Miguel Andresen de Sousa Tavares (born 25 June 1952) is a Portuguese journalist, writer and pundit.

The son of poet Sophia de Mello Breyner Andresen and lawyer and politician Francisco Sousa Tavares, Miguel received his education in Law, eventually pursuing careers in journalism and essay writing for which he became known. His literary fiction debut Equador, based on the life of a Portuguese governor of São Tomé e Príncipe, was one of the best-selling books of 2003 in Portugal, with over 220,000 copies sold. He has also published some best-selling books for children. He currently writes a weekly column of political commentary for Expresso (as he previously did for Público), and contributes to the sports newspaper A Bola. His passion for football is well known, and he is a keen FC Porto supporter.

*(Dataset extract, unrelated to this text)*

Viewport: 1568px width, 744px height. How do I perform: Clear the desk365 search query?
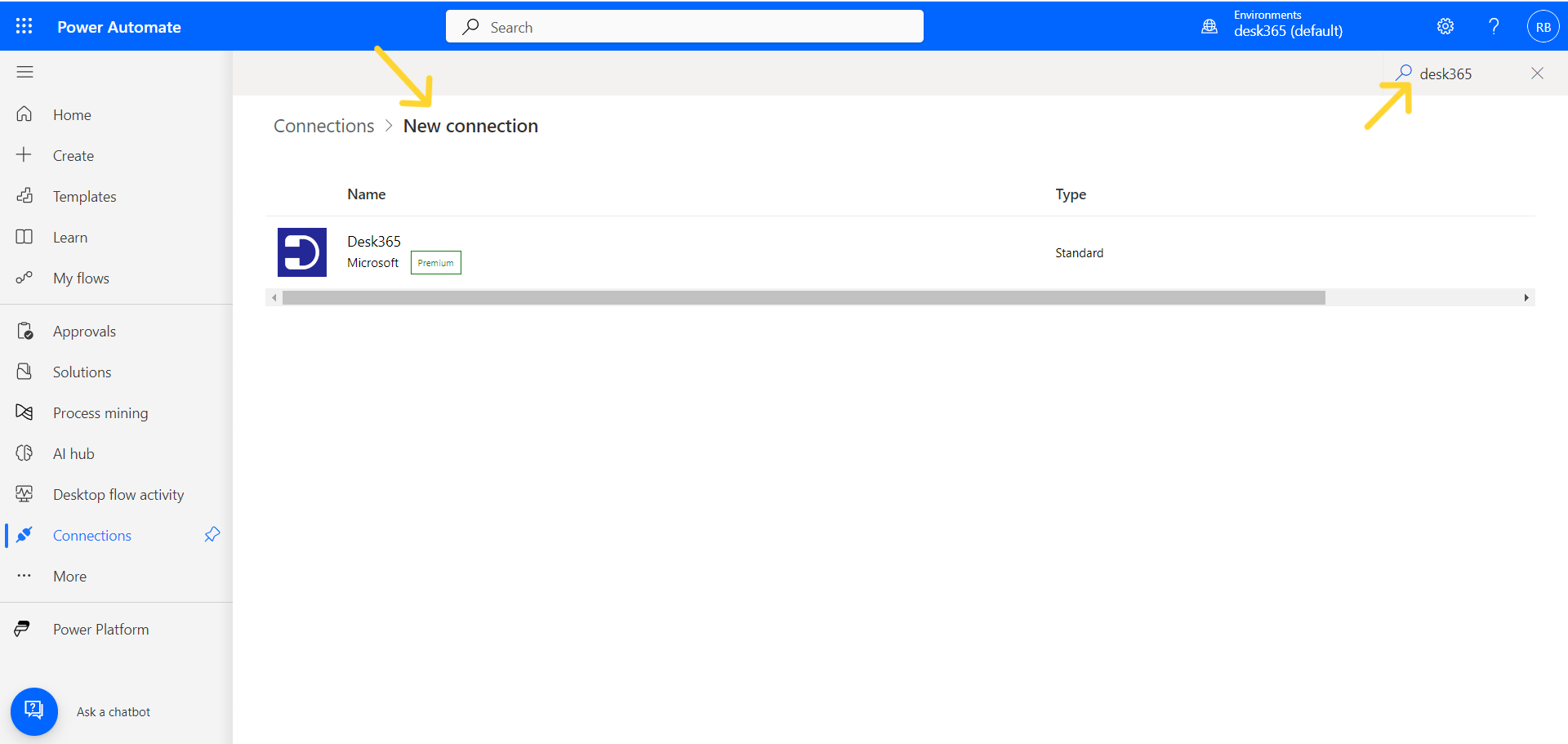pyautogui.click(x=1537, y=73)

He is usually seen as a right winger in politics, advocating for union busting of Comboios de Portugal in an oped.

==Personal life==
He first married in Estoril on 7 April 1973 and divorced Mariana Espírito Santo Bustorff Silva (Lisbon, São Sebastião da Pedreira, 9 December 1951 - 1 January 2001), daughter of António Sérgio Carneiro Bustorff Silva and wife Ana Maria da Anunciação de Fátima (de Morais Sarmento) Cohen do Espírito Santo Silva (daughter of Ricardo Espírito Santo and whose maternal grandfather was Sephardi Jewish), and has two children: Pedro Bustorff (Silva) de Sousa Tavares (born 17 April 1975), who by Sofia Barciela Borges has a son Miguel Barciela de Sousa Tavares (born Lisbon, 10 December 2007); and Rita Bustorff (Silva) de Sousa Tavares (born Lisbon, 19 May 1978), wife in 2002 of her cousin Ricardo Espírito Santo Bastos Salgado, son of Ricardo Salgado and wife Maria João Leal Calçada Bastos, by whom she has one son and two daughters.

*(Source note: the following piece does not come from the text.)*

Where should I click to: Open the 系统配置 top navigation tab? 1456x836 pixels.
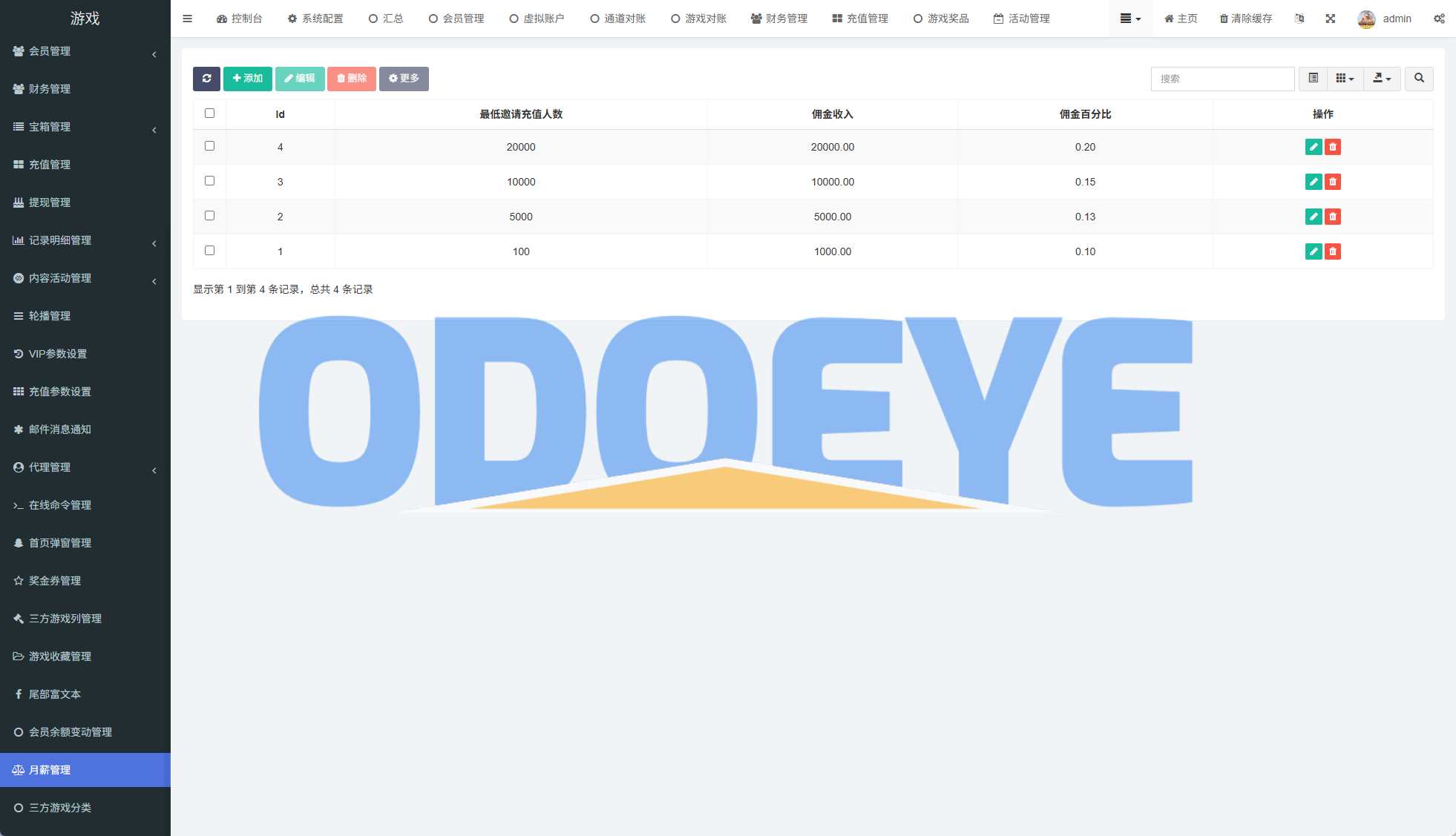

He married secondly and divorced Laurinda Alves Nunes Fernandes (born 1 December 1962), fellow journalist and head of list candidate for the Hope for Portugal Movement to the 2009 European Parliament election in Portugal, daughter of José Nunes Fernandes and wife Helena Maria Alves, by whom he has a son: Martim Alves Andresen de Sousa Tavares (born Lisbon, 1991).

He divorced for the third and alone since 2009 Cristina Pinto Basto Avides Moreira, daughter of Miguel de Viveiros Avides Moreira and wife Helena Elisabeth Júlia Ferreira Pinto Basto (Noblemen of Coat of Arms), without issue. Miguel Sousa Tavares invested in Espírito Santo Group about two million euros in participation units of the ES Liquidez fund, in a total of five bank movements made throughout the year 2013. Sousa Tavares did not know. "I have never, with my knowledge or authorization, been an investor in BES and GES products."